Aumentano le richieste di sostegno dalle famiglie. Qual è il vostro impegno economico per il diritto allo studio?

«Dobbiamo continuare a offrire percorsi formativi di qualità in maniera accessibile a tutti, per riattivare l’ascensore sociale. Dal 2011 a oggi l’ateneo ha investito circa 22 milioni di euro con risorse economiche proprie per coprire ogni anno tutti gli studenti idonei ma non beneficiari delle borse di studio erogate dai fondi regionali. A oggi, in questo modo, oltre 10.000 giovani hanno potuto proseguire nel loro percorso di studio. Solo nel 2023 la manovra straordinaria messa in campo ha superato i 3 milioni consentendo a 800 studenti, altrimenti esclusi, di ottenere la borsa di studio. Per il 2024 l’intervento sarà replicato con un investimento che toccherà i 4 milioni, consentendo a 1.000 studenti di percepire la borsa di studio. Con oltre 633mila euro Cattolica e Istituto Toniolo assegnano anche 200 borse e premi di studio secondo il criterio del merito. E una progettualità innovativa è rivolta all’estero: un prestito d’onore per sostenere percorsi di studio in prestigiosi atenei internazionali in programmi dual degree».

Gli atenei telematici stanno attirando sempre più matricole. Che fare?

«Tutti i docenti, in collaborazione con il personale tecnico-amministrativo, saranno impegnati in una riflessione attenta sull’impiego di modalità didattiche innovative che, fermo restando il valore della relazione, consentano di creare nuove opportunità, anche a distanza, sul piano formativo. La qualità dei nostri percorsi è la risposta più forte agli atenei telematici. La nostra comunità universitaria può già contare sulla disponibilità di infrastrutture, anche tecnologiche, e di facilities che, in collaborazione con EduCatt, continueremo a far evolvere per permettere ai nostri campus di essere sempre più accoglienti e all’avanguardia. Tutto questo ci impegna in un miglioramento continuo dell’esperienza degli studenti».

In una fase geopolitica così complessa, quale ruolo deve avere l’università?
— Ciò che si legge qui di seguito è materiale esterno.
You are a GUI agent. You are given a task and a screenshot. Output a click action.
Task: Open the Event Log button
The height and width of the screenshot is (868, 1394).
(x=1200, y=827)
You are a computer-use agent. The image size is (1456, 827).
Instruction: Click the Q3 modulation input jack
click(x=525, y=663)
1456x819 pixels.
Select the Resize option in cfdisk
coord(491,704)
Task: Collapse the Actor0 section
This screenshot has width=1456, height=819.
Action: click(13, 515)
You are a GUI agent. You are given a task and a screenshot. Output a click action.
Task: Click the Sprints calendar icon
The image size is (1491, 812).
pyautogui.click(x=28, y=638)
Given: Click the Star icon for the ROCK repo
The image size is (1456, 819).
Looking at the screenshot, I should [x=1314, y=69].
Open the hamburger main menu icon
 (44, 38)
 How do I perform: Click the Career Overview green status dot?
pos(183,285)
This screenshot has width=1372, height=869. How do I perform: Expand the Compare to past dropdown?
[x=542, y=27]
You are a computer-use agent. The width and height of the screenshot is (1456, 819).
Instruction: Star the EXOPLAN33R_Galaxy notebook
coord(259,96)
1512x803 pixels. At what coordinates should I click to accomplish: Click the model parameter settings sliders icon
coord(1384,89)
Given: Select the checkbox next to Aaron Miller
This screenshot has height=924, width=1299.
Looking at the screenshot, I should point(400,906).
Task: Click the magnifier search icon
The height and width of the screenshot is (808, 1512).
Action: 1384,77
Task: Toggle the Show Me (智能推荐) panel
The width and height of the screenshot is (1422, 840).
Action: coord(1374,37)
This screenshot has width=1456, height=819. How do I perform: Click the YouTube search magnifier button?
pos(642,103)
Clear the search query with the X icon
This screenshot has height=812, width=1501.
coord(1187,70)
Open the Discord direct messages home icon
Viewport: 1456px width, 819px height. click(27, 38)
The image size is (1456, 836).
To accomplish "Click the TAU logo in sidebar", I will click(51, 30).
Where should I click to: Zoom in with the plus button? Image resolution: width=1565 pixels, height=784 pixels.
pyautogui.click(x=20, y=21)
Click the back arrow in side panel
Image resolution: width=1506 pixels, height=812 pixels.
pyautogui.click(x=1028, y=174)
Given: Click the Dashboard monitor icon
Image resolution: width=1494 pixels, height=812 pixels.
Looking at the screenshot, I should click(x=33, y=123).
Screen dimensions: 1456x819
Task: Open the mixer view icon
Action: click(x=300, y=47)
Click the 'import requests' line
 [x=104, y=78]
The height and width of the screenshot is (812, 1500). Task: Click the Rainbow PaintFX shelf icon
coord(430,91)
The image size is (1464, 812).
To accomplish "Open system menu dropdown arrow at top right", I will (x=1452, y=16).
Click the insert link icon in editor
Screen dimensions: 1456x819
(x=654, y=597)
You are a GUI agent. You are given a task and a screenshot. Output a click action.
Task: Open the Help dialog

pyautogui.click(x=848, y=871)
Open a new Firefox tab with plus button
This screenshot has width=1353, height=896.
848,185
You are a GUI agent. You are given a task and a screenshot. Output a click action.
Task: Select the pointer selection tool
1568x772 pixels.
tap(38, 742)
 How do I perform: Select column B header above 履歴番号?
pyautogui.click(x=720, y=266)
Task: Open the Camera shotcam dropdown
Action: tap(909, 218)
«La Cattolica è chiamata a dare un contributo in termini di crescita di competenze qualificate, orientando allo sviluppo di un pensiero critico e libero. Elementi di cui il nostro Paese ha molto bisogno. Non dimentichiamo che l’Italia mostra un perdurante gap rispetto alla media europea per numero di laureati: solo il 29,2% contro il 42% nel 2022 secondo dati Eurostat e Almalaurea. Dobbiamo educare le giovani generazioni a sapersi continuamente interrogare sulle questioni radicali, formulando domande di senso che guardino al futuro, senza limitarsi a dare risposte ai temi di ieri, confrontandosi con i paradigmi dominanti per proporre una visione nuova».

Come lo si può fare?

«È l’impegno quotidiano di tutta la comunità universitaria, chiamata a proporre adeguati modelli di pensiero secondo le specificità di ogni disciplina con uno spirito che è, nello stesso tempo, libero e orientato alla ricerca della verità. In tal modo l’università è in grado di offrire – con rigore, creatività, coraggio – un contributo alle questioni di frontiera, da quelle ambientali a quelle economiche, da quelle sociali a quelle demografiche. Basti pensare alle ricerche attive in università – e sempre più inserite in reti e alleanze strategiche – su temi come la sostenibilità sociale e ambientale, l’invecchiamento, le disuguaglianze, l’intelligenza artificiale».